• [What is expected]
Please reproduce all entries word for word, leaving every image behind.

Items from a data source
⁂

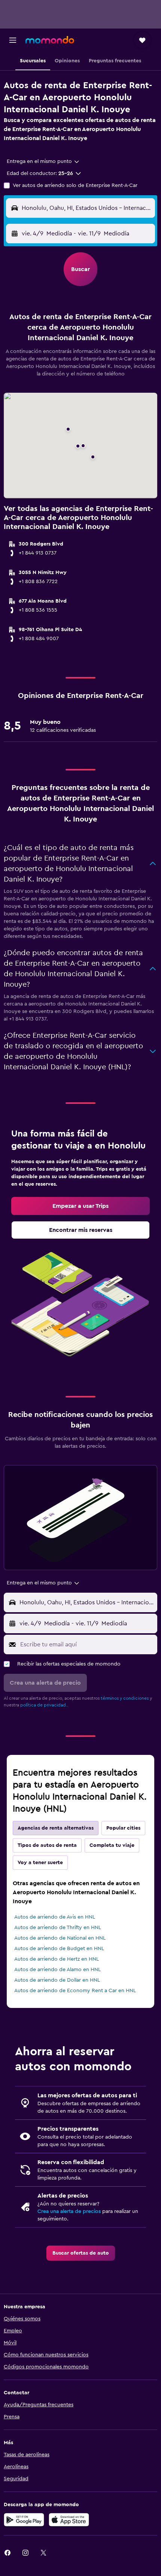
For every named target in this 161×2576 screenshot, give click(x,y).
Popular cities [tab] (123, 1828)
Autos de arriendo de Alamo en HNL (57, 1969)
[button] (12, 40)
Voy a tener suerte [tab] (40, 1862)
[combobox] (43, 161)
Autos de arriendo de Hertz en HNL (56, 1959)
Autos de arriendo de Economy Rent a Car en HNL (75, 1990)
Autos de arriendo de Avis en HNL (54, 1917)
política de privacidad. (43, 1705)
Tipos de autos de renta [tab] (47, 1845)
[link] (80, 1206)
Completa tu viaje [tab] (111, 1845)
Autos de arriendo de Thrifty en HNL (57, 1927)
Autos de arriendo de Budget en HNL (59, 1948)
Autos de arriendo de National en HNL (60, 1938)
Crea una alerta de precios (69, 2211)
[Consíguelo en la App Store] (69, 2519)
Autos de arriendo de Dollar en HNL (57, 1980)
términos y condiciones (125, 1698)
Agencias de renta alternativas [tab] (56, 1828)
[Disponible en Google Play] (24, 2519)
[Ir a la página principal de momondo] (49, 40)
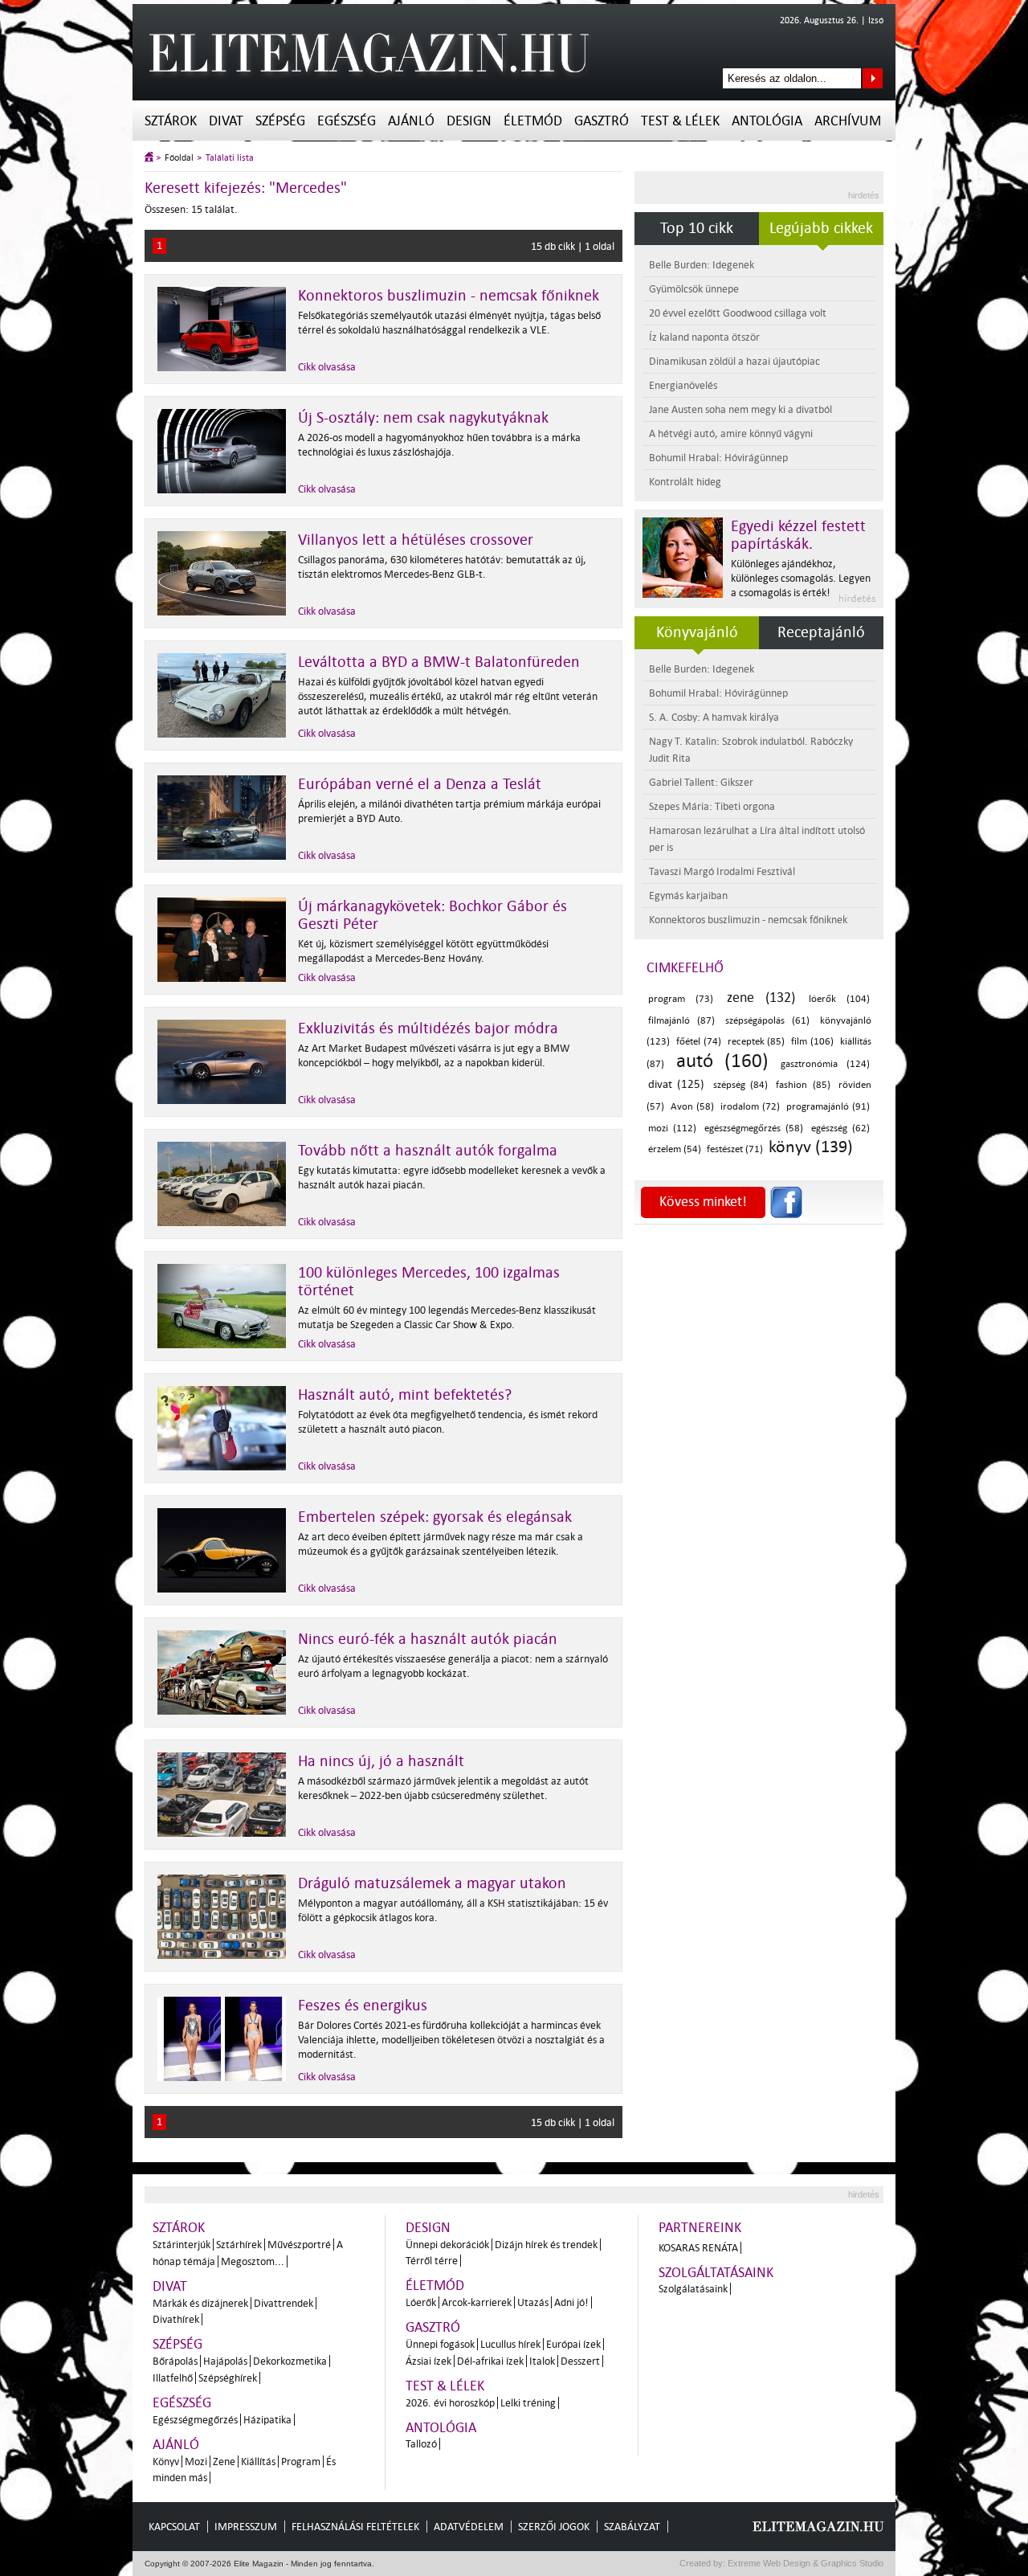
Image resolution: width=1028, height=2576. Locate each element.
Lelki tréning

⁂

• [Task result]
For every named target in this 161×2576 screenshot, give click(x,y).
Popular cities [tab] (123, 1828)
Autos de arriendo de Alamo en HNL (57, 1969)
[button] (12, 40)
Voy a tener suerte [tab] (40, 1862)
[combobox] (43, 161)
Autos de arriendo de Hertz en HNL (56, 1959)
Autos de arriendo de Economy Rent a Car en HNL (75, 1990)
Autos de arriendo de Avis en HNL (54, 1917)
política de privacidad. (43, 1705)
Tipos de autos de renta [tab] (47, 1845)
[link] (80, 1206)
Completa tu viaje [tab] (111, 1845)
Autos de arriendo de Thrifty en HNL (57, 1927)
Autos de arriendo de Budget en HNL (59, 1948)
Autos de arriendo de National en HNL (60, 1938)
Crea una alerta de precios (69, 2211)
[Consíguelo en la App Store] (69, 2519)
Autos de arriendo de Dollar en HNL (57, 1980)
términos y condiciones (125, 1698)
Agencias de renta alternativas [tab] (56, 1828)
[Disponible en Google Play] (24, 2519)
[Ir a la página principal de momondo] (49, 40)
Image resolution: width=1028, height=2576. Locate each element.
Lelki tréning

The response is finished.